The cost of bank failures in the European Union should be spread wider, even to senior unsecured bondholders, International Monetary Fund staff said today in a report that also suggests a closer look at U.S. approaches to systemic risk.
Shareholders and other creditors, potentially including senior unsecured bondholders, generally should absorb losses before taxpayers step in, IMF staff said. Today’s report called on the EU to lay out “clear ex ante burden-sharing mechanisms” as it builds a common system for supervising banks and for handling failing lenders.
Bank bailouts might remain an option in an emergency, if policy makers are faced with the prospect of bank runs, asset fire sales or other contagion, staff said in the report, noting that the U.S. already has such an emergency procedure in place. At the same time, “systemic risk” triggers would need to balance national and collective concerns.
The IMF staff said it may be “instructive” for the EU to look at a U.S. law that allows regulators to override a requirement to shut down banks with the “least cost” to taxpayers. “Given evident moral hazard, the law sets a high bar to invoke the exception,” the IMF staff said.
The Washington-based lender broadly welcomed EU efforts to create a single supervisor within the euro area and overhaul its procedures for handling troubled financial firms. The next challenge will be following through on their commitments, Mahmood Pradhan, deputy director of the fund’s European Department, said on a conference call with journalists.
“I would say that the implementation and continuing to sustain progress in this area is probably the most important aspect,” he said when asked about risks around the banking union.
EU leaders decided last year to create a common euro-area bank supervisor at the European Central Bank as part of efforts to contain the sovereign debt crisis.
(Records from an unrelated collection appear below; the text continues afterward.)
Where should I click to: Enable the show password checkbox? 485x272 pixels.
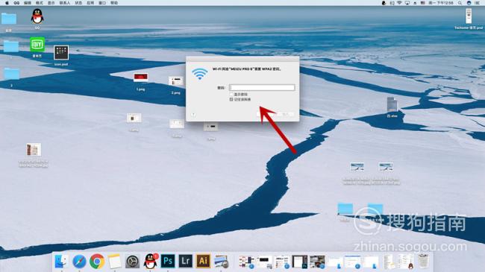[x=231, y=95]
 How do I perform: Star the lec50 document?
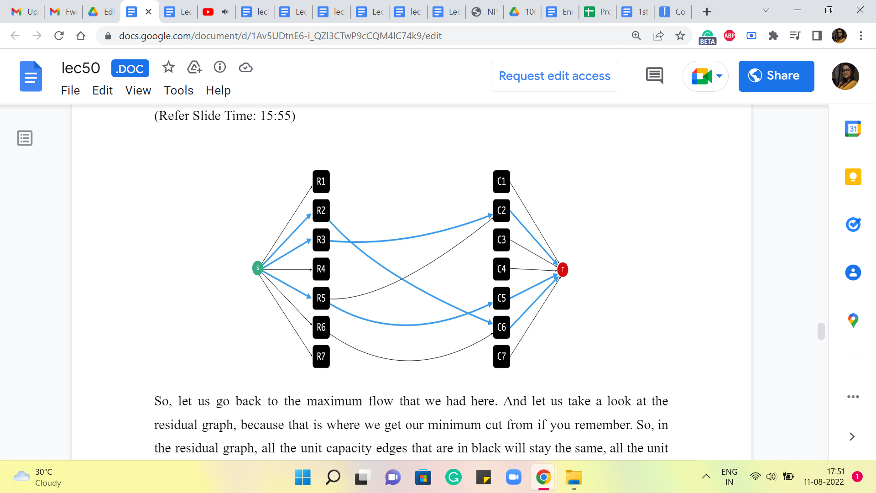[168, 68]
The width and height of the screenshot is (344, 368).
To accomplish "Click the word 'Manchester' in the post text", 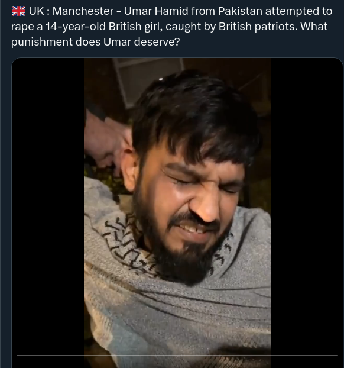I will [x=83, y=11].
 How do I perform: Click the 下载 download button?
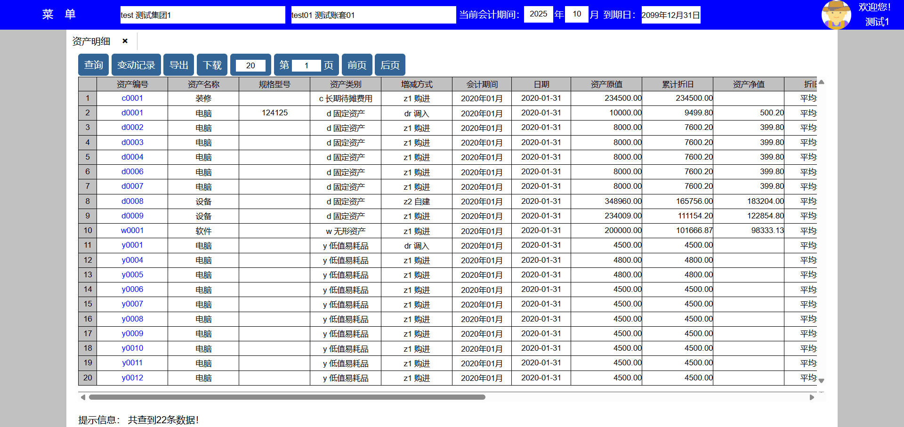(212, 65)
The EU also raised the prospect of offering banks direct aid from the 500 billion-euro ($672 billion) European Stability Mechanism as a way to break the crisis cycle of banks and nations exacerbating each others’ borrowing woes.
The IMF said the EU needs to empower the ECB’s single supervisory mechanism, address its implications for non-euro nations, and make progress on how to handle failing banks. Needed steps include creating resolution funds to absorb the costs of individual bank failures, as well as plans for handling broader problems.
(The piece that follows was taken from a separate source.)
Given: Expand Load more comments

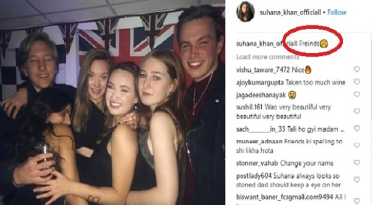Looking at the screenshot, I should point(268,57).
“Progress is required on all elements,” according to the staff report. “Without common resolution and safety nets and credible backstops, an SSM alone will do little to weaken vicious sovereign-bank links.”
The IMF endorsed EU proposals that would require all nations to have plans for handling resolution costs and deposit insurance, paid for by assessments on the banking sector. These funds would be in place to handle individual bank failures.
The ESM could take on direct aid powers as part of efforts to “ensure frail, domestically systemic banks have adequate capital, access to funding at a reasonable cost and positive profits,” IMF staff said in the report.
The ESM is not set up to absorb losses and should be able to exit any aid agreements speedily, albeit on a flexible timetable, according to the report. “Fortunately, there are unlikely to be large insolvent banks currently in most economies.”